You can monitor Deep Learning clusters using the Ganglia monitoring service and TensorBoard, a visualization tool provided by TensorFlow. You can use it to visualize TensorFlow graph, plot quantitative metrics about the graph execution, and show additional data-kind of images that pass through it.

You can enable Ganglia or Tensor Board monitoring service on a Deep Learning cluster as described below:

  • Ganglia monitoring: It is supported as in other cluster types. Enable Ganglia Monitoring on the cluster UI’s Advanced Configuration > MONITORING. For more information, see Performance Monitoring with Ganglia.

  • TensorBoard: Follow these steps to enable TensorBoard:

    1. Qubole has created a library (QDLpy) which enables you to write TensorFlow metrics in HDFS, which gets used by TensorBoard.

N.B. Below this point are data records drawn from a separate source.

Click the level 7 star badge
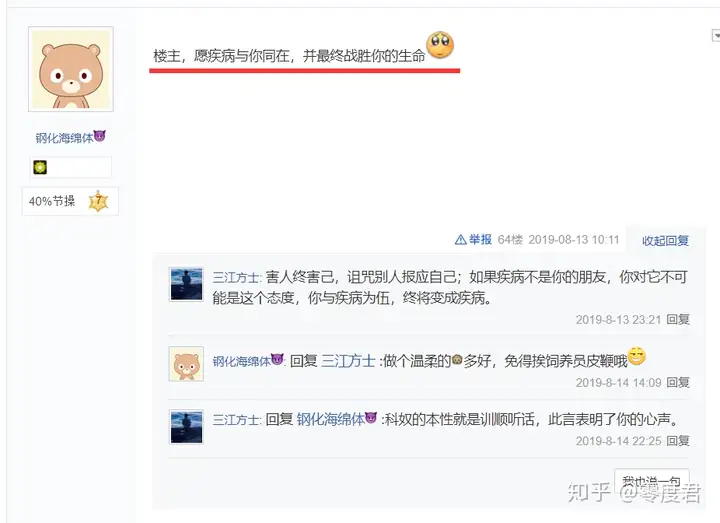 (x=98, y=201)
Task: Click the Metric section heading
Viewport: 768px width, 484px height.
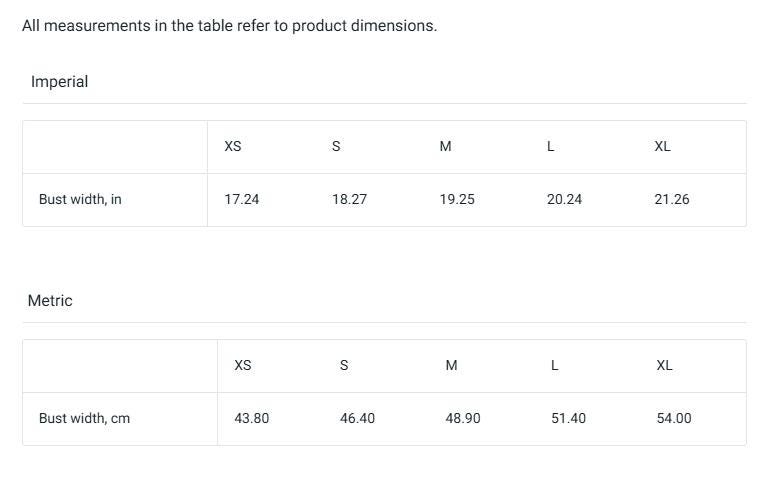Action: (x=50, y=301)
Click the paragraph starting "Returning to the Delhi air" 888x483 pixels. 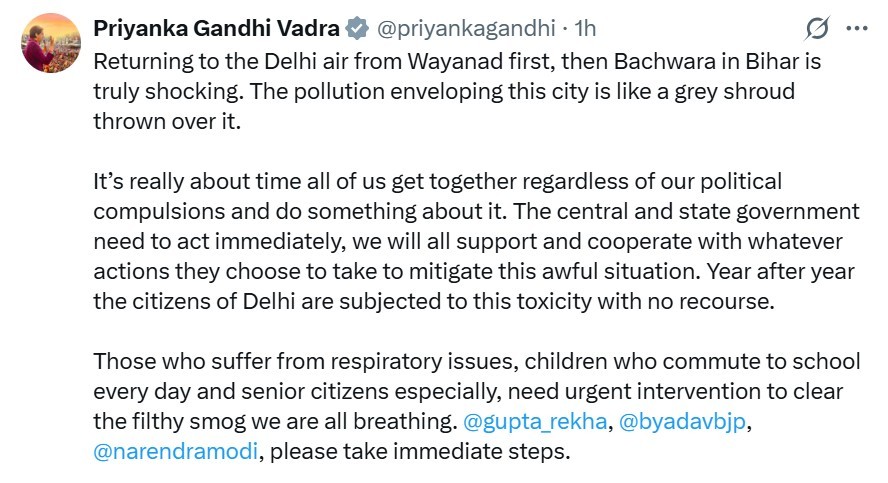[x=300, y=61]
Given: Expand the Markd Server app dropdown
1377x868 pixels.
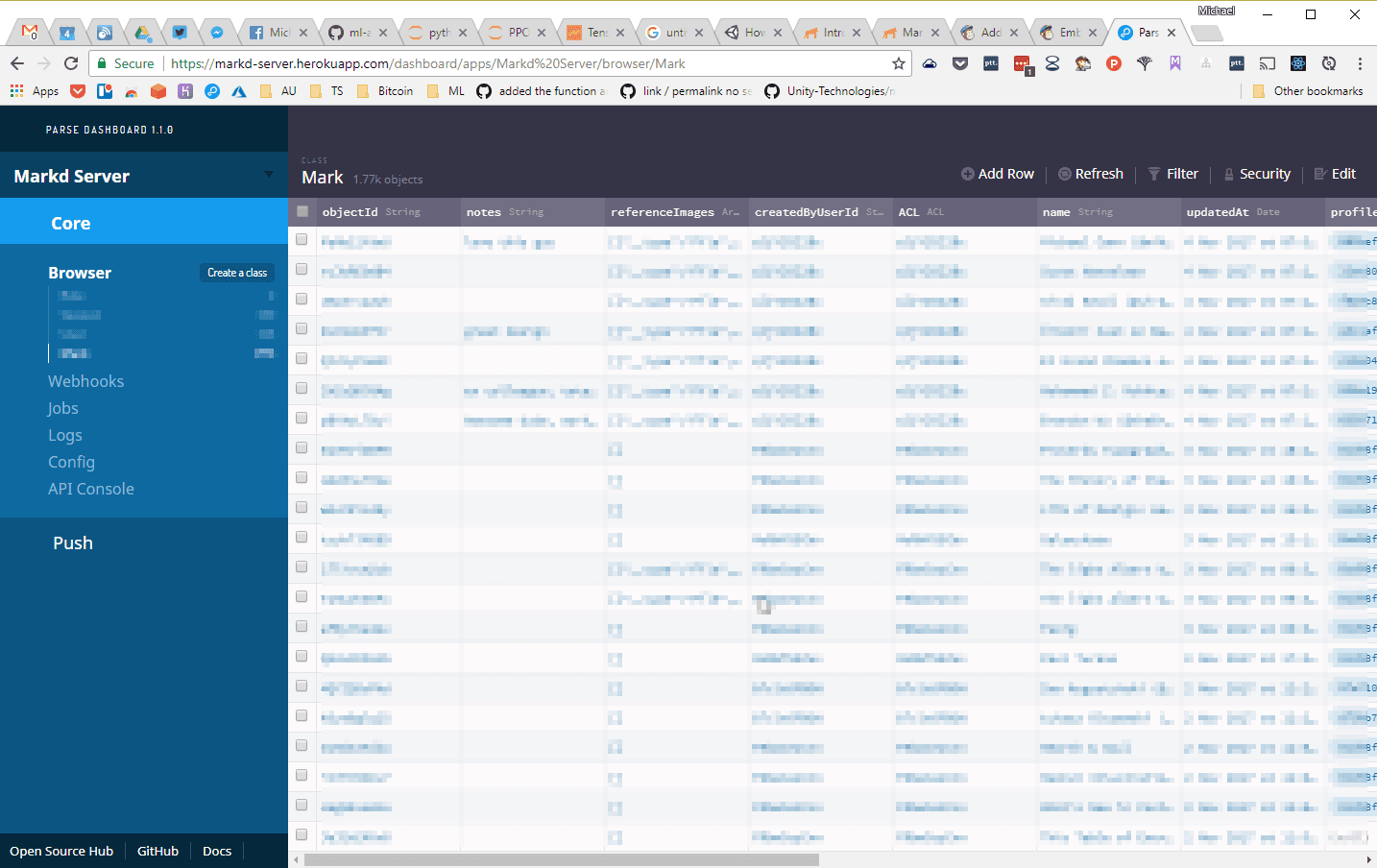Looking at the screenshot, I should [268, 175].
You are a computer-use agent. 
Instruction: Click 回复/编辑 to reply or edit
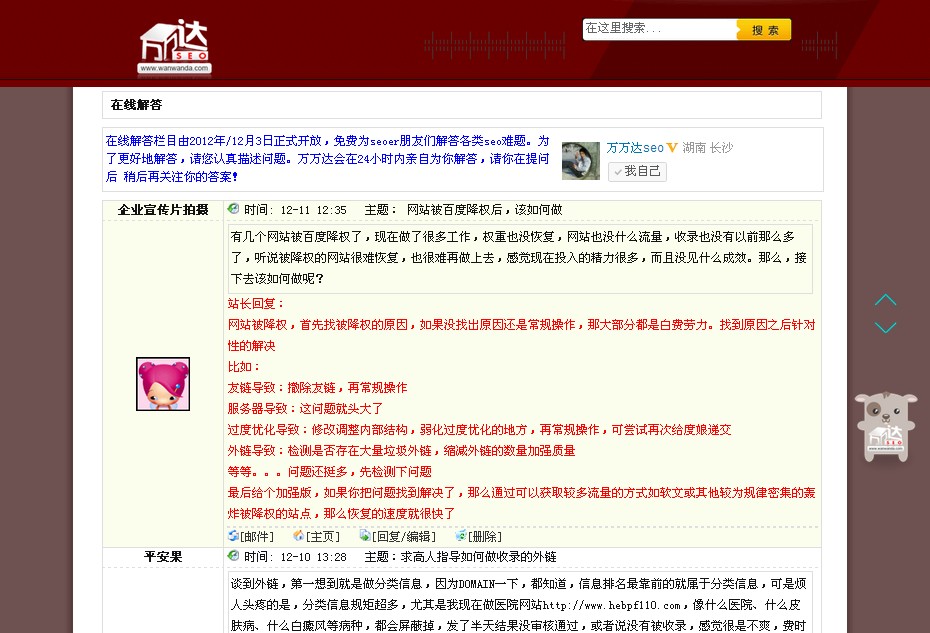click(x=397, y=536)
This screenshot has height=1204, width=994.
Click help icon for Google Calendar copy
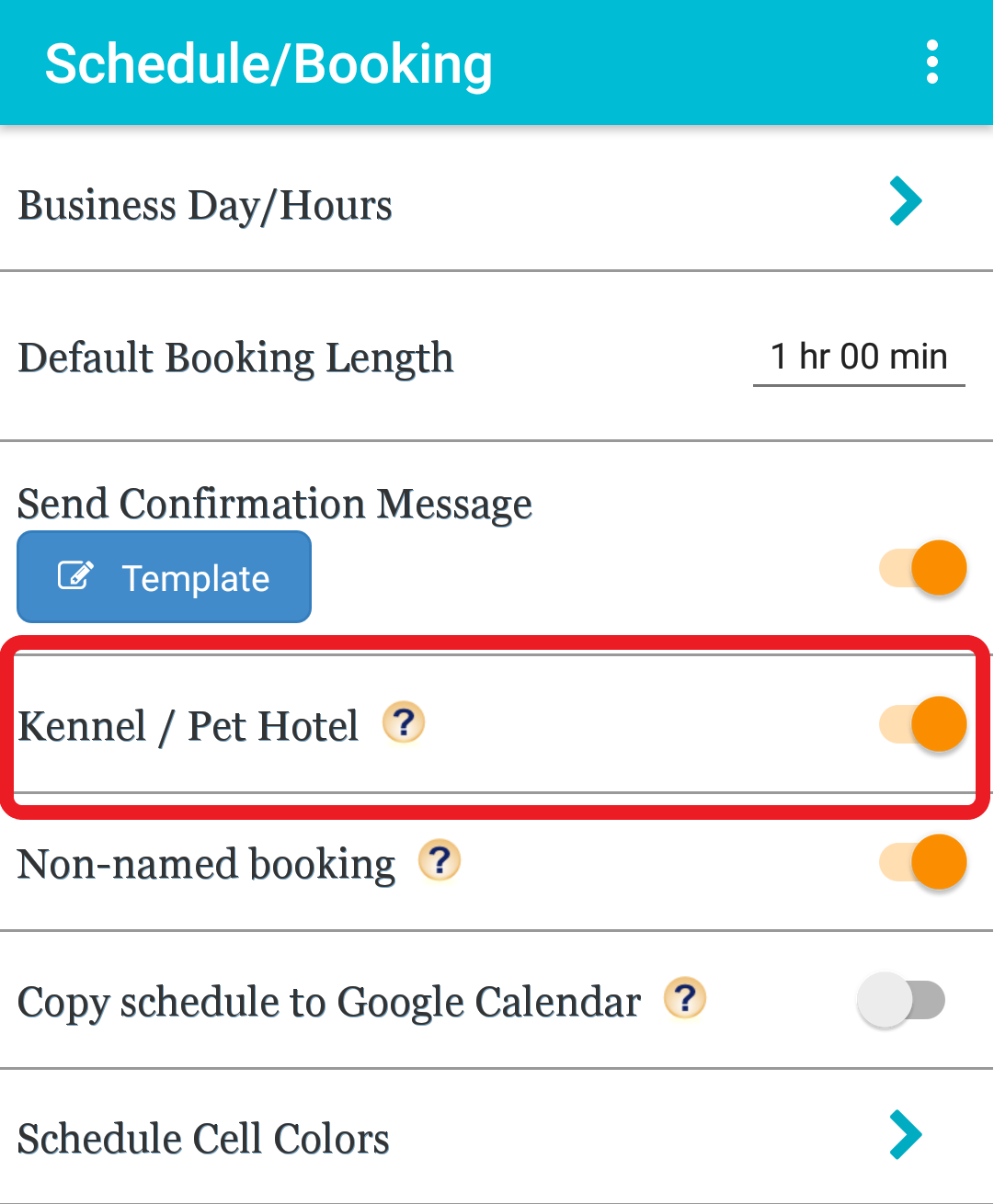point(685,998)
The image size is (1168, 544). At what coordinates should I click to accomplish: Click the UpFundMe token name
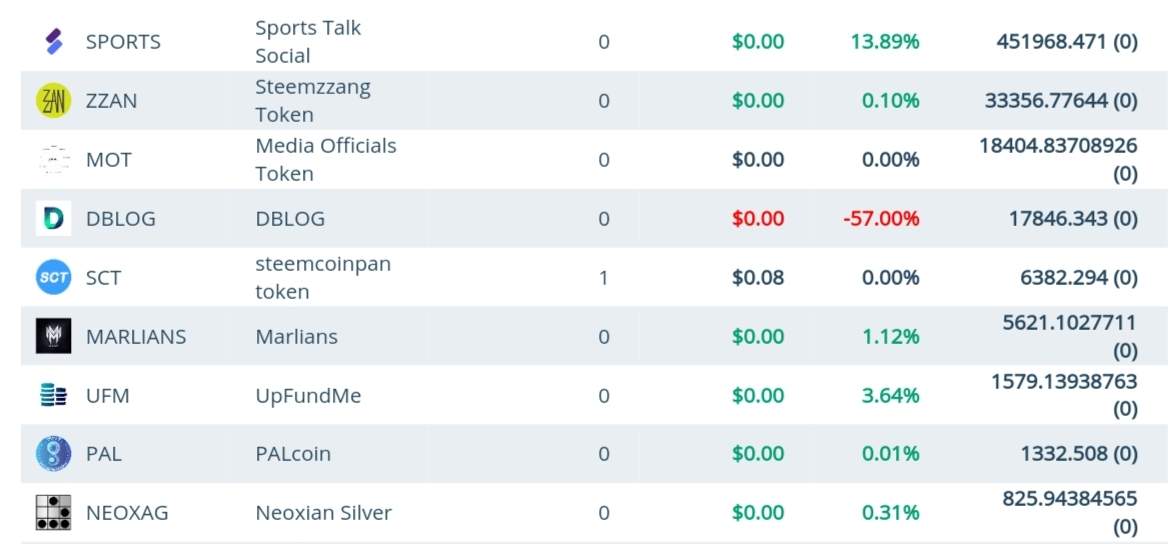coord(308,395)
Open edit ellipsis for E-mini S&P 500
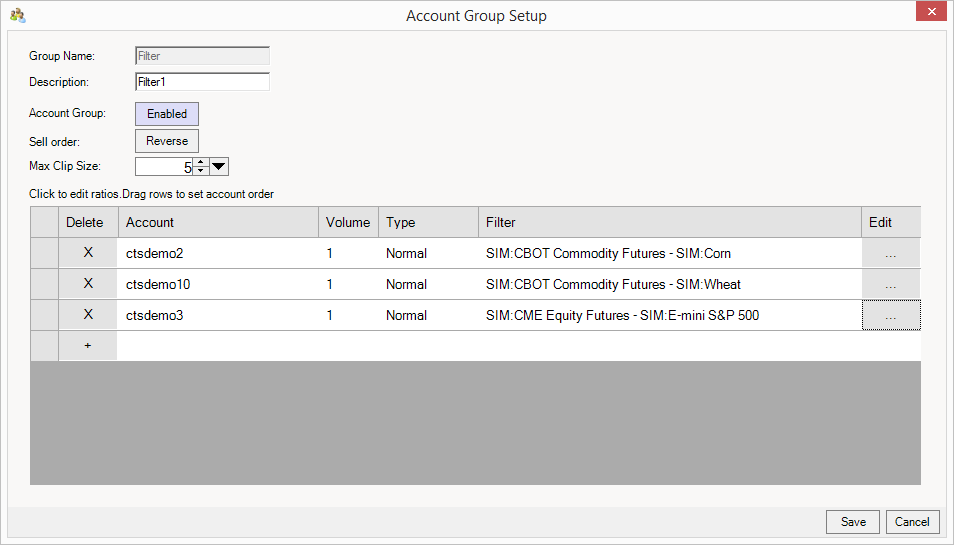This screenshot has height=545, width=954. click(x=890, y=316)
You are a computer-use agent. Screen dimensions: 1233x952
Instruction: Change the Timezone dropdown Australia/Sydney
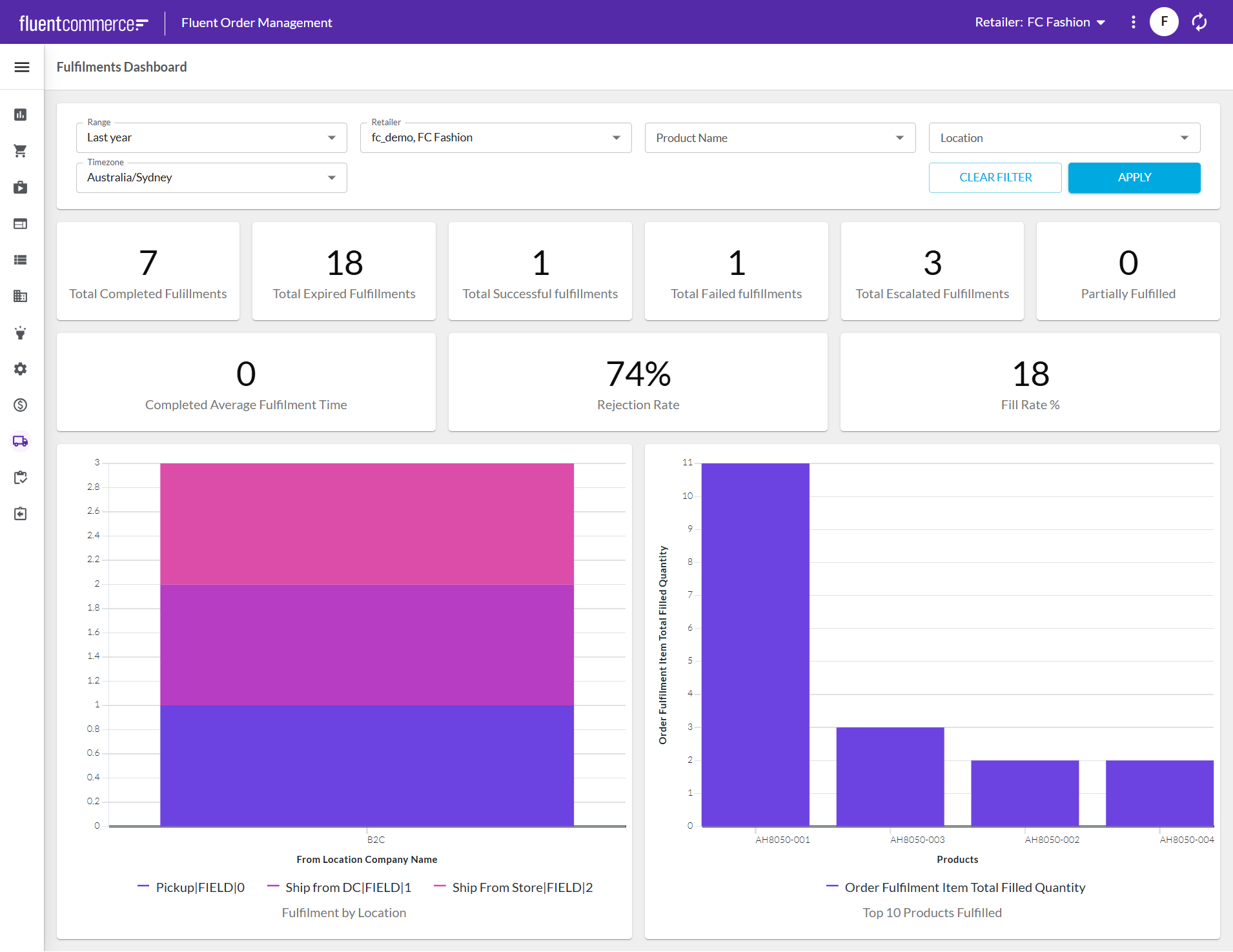coord(211,178)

Import the library by running from qdlpy import DLD.

    2. Register a program to TensorBoard by adding this code snippet to the code:

      DLD.register(['tensorboard'], "project_name")["tensorboard_hdfs_path"])

    3. Create a FileWriter using the location registered by qdlpy.

    4. Print the session graph writer by using this code:

      tf.summary.FileWriter(tensorboard_hdfs_path, sess.graph)

    5. Pass the result of evaluating any summary operation using tf.Session.run or tf.Tensor.eval.

Viewing Ganglia Metrics

In the Clusters UI page, the Resources against an Ganglia-enabled active Deep Learning cluster lists down the Ganglia monitoring.

Click Ganglia Monitoring and to check the GPU metrics on Ganglia for a specific node, follow these steps:

  • Select the node IP from the Ganglia home page
  • Select GPU metrics from the list of options.
  • See various GPU related graphs such as GPU memory in use, utilization, and fan speed.

Viewing TensorBoard Metrics

In the Clusters UI page, the Resources against a TensorBoard-enabled active Deep Learning cluster lists down the Deep Learning Apps as shown here.

../../../_images/DLClusterResources1.png

Click Deep Learning Apps to see the TensorBoard metrics. The project that you had registered using DLD contains the graphs related to that run.